Speed Before Safety
The Tragedy of the USS Saturn
By Ross Patterson II, Assistant Curator, Portsmouth Museums
Published March 27, 2020
In a word, speed. The Allies were ramping up for the Invasion of Europe, and supply ships were just as crucial to the operation as combat vessels. The Saturn had been built in 1939 as a general cargo vessel, her hold lacking the cold temperature controls desired by the Navy to carry perishable food supplies. A new generator, compressors, and pumps needed to be added, new decking built, and insulating layers added throughout. The official deadline to carry out the work was sixty days.

With an overall length of 423 feet and 4,354 gross registered tonnage, this was not a task that should be rushed. Welders worked alongside carpenters. Scaffolding was erected overtop of escape ladders. Safety and work equipment was in short supply. And highly flammable cork, used as insulating material, was piled up near several work stations. According to the Saturn’s War Diary entry, errant sparks from a welder on the main deck fell into the third deck of the Number Three Hold. There it ignited a stack of piles of primer coated cork.
The man on Fire Watch, Raymond W. Bohler, tried to extinguish the blaze, receiving second degree burns before he had to retreat.
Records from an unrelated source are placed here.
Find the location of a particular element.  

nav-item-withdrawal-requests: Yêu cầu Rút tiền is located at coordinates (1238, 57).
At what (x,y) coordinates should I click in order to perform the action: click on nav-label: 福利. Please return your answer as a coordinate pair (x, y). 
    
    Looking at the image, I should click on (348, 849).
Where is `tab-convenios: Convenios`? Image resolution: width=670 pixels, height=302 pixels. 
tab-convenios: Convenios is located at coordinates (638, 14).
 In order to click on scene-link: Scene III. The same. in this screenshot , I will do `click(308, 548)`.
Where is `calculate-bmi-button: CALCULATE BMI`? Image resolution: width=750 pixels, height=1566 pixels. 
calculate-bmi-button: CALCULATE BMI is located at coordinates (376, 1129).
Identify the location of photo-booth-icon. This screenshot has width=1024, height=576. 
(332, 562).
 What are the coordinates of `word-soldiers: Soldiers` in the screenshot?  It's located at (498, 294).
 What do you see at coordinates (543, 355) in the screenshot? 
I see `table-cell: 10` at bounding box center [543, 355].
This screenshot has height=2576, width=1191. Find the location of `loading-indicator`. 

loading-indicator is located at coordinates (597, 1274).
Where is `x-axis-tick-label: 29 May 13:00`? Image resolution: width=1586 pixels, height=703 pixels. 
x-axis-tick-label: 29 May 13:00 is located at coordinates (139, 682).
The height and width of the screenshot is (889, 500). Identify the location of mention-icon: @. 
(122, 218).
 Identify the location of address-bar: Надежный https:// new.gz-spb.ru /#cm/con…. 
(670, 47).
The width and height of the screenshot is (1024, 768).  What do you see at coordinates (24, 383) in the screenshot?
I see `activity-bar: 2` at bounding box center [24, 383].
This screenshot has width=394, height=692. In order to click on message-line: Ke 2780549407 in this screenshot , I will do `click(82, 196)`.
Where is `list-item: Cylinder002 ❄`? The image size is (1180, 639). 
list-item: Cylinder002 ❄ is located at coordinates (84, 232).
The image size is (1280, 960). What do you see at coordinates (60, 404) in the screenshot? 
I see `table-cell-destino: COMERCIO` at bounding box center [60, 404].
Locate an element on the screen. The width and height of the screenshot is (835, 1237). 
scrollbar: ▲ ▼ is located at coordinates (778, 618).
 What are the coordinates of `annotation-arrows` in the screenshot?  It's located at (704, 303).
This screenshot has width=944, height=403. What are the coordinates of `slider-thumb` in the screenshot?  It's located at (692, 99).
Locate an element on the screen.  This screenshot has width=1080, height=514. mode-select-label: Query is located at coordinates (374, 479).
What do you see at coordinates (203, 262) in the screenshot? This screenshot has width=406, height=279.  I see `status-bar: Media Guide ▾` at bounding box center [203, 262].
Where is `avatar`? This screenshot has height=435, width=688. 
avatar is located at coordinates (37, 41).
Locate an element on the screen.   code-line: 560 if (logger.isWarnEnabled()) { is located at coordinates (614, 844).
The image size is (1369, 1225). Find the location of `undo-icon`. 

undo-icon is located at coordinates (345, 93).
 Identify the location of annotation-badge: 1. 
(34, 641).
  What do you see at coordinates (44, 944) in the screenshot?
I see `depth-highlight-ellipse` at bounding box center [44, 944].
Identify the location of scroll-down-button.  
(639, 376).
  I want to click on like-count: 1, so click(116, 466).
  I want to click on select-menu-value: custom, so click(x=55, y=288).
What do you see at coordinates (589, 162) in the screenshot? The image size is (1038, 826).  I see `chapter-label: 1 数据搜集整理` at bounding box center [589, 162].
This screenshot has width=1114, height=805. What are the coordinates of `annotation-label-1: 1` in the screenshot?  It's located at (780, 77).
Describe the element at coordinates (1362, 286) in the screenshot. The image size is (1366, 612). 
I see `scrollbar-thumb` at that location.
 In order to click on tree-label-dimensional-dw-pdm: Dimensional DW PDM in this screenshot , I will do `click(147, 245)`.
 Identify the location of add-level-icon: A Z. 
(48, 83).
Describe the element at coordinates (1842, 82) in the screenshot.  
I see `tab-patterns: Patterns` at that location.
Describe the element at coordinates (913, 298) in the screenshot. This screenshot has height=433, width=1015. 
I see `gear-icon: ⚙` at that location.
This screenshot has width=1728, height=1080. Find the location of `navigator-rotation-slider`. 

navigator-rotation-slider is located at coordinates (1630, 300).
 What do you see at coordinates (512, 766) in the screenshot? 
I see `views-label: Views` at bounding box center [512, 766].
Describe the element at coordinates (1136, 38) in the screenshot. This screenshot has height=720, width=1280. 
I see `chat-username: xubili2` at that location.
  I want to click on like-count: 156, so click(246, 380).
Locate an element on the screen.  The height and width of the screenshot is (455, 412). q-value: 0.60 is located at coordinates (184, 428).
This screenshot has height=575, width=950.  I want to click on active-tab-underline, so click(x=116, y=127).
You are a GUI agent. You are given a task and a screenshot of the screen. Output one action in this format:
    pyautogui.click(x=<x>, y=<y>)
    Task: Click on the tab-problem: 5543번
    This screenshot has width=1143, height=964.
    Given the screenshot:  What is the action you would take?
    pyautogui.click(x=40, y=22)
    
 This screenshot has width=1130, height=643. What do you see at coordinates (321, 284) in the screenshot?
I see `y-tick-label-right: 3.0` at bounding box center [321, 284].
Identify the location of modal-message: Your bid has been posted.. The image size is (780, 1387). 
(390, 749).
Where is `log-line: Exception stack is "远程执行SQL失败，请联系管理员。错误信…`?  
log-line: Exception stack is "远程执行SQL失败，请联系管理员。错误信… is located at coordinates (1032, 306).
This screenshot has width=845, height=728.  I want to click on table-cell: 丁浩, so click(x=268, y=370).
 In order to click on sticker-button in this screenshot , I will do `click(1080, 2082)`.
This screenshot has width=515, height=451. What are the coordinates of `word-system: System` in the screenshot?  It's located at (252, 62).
The fire rapidly spread on the third deck’s starboard side, trapping a group of workers. A fortunate few hid in the new generator room and open bottom tanks, but those whose instincts told them to go up were not so lucky. Men ran for the ladders, but found them blocked. Men ran for hanging ropes and power lines, but were forced back by the heat. Men ran from the flames, but found themselves trapped. Huddled together in a corner, there was little they could do as the air slowly became poison.